## About this exercise:
Working through the entries below, find how many lines include the string "computer"; give only that number.

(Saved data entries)
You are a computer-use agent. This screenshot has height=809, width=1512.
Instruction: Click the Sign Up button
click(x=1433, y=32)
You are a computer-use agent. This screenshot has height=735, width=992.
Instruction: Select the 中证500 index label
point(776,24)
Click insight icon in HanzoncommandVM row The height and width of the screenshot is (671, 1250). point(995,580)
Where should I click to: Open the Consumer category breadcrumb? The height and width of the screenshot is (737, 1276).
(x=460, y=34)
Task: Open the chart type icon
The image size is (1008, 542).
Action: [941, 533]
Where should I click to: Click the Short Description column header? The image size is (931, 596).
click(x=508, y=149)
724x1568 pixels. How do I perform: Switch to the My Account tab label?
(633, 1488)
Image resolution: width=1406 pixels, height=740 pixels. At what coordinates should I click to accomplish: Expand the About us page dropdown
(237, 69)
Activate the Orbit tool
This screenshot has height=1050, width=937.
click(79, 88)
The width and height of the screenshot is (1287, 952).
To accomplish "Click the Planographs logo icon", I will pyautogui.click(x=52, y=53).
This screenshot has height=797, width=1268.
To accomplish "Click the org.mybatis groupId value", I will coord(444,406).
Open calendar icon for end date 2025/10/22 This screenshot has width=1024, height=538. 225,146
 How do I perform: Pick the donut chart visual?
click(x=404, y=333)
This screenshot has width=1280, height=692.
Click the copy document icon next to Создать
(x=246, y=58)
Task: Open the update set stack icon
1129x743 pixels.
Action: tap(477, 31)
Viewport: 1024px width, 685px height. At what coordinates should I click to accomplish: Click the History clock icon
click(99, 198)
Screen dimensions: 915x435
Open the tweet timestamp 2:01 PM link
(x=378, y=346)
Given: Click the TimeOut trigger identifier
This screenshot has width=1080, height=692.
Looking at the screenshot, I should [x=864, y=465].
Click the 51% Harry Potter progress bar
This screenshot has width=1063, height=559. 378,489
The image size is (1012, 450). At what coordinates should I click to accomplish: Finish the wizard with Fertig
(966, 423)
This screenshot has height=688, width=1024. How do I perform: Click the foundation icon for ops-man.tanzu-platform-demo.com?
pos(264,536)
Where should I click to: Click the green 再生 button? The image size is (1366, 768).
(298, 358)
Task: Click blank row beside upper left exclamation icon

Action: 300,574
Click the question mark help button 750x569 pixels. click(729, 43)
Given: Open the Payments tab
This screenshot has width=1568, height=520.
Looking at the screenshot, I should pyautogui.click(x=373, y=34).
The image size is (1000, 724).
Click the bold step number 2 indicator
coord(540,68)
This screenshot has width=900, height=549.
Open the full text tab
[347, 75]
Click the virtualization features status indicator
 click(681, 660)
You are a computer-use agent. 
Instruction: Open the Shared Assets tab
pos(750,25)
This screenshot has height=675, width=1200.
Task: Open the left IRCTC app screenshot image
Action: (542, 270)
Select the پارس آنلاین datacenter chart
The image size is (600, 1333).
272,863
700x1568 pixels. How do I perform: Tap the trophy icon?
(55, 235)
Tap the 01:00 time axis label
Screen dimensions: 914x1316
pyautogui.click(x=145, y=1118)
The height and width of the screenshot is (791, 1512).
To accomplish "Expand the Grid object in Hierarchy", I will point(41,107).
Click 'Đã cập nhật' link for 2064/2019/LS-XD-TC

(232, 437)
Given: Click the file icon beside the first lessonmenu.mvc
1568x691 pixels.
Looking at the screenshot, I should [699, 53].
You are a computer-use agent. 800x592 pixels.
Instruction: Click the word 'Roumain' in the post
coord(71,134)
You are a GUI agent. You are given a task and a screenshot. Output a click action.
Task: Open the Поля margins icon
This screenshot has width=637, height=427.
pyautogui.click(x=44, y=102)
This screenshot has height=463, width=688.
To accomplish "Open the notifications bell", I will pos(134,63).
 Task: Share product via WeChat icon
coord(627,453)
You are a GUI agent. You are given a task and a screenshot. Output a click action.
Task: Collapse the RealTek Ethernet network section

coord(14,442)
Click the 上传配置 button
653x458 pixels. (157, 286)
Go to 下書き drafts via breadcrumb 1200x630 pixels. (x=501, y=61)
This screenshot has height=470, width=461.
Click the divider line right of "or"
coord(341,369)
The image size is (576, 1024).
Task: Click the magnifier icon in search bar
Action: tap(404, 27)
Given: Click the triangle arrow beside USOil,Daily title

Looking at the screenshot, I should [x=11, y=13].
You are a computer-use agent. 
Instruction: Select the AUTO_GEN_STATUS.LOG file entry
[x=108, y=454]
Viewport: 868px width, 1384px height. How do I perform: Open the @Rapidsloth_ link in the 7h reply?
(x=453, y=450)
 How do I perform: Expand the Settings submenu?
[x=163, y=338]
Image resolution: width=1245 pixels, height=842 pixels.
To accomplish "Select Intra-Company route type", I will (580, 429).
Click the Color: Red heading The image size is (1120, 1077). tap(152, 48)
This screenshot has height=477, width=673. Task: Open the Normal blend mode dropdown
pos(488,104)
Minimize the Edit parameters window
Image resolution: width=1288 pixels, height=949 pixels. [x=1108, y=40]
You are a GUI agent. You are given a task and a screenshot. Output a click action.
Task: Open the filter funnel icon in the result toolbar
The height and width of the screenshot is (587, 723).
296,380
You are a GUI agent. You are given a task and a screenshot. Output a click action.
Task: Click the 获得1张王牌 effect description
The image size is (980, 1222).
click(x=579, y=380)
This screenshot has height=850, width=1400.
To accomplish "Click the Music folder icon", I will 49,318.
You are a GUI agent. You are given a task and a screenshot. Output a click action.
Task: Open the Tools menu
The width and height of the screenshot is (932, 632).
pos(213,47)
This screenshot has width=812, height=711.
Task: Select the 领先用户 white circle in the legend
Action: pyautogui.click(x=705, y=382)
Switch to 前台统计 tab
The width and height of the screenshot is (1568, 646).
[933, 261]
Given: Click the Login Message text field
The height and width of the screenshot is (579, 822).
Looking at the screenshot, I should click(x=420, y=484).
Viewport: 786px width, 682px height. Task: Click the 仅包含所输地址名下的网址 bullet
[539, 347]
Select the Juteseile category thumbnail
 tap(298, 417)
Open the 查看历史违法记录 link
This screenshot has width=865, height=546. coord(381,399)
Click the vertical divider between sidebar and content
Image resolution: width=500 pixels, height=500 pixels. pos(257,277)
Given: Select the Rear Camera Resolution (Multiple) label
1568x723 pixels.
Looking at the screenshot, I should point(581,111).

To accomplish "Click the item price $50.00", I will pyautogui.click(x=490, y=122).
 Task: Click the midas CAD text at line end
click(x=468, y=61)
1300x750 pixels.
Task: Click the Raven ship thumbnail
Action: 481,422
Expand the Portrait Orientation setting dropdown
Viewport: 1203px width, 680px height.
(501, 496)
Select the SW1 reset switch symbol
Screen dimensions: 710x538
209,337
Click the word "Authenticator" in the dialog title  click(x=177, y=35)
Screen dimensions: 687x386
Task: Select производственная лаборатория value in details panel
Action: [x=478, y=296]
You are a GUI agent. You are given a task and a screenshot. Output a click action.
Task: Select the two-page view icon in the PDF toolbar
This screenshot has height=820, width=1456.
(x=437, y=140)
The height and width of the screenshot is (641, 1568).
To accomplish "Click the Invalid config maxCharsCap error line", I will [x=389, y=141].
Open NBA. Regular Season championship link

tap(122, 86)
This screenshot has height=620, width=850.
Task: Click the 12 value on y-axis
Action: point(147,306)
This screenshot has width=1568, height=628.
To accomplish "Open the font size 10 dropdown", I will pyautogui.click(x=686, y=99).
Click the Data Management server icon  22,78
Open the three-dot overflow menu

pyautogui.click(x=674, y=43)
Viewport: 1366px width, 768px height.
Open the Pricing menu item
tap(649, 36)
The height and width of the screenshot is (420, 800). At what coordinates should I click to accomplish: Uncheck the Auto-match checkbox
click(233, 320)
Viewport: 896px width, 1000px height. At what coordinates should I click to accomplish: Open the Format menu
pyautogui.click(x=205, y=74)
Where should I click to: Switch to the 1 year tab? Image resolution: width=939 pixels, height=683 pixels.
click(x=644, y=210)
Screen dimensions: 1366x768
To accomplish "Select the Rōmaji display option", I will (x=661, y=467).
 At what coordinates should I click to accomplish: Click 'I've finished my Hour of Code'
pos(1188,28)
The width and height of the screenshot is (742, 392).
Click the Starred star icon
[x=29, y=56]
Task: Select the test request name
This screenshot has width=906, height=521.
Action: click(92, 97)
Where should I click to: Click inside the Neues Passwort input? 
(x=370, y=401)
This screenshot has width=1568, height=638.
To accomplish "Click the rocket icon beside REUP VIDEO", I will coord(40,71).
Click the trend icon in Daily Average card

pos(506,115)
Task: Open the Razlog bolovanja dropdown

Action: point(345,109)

## Task solution:
5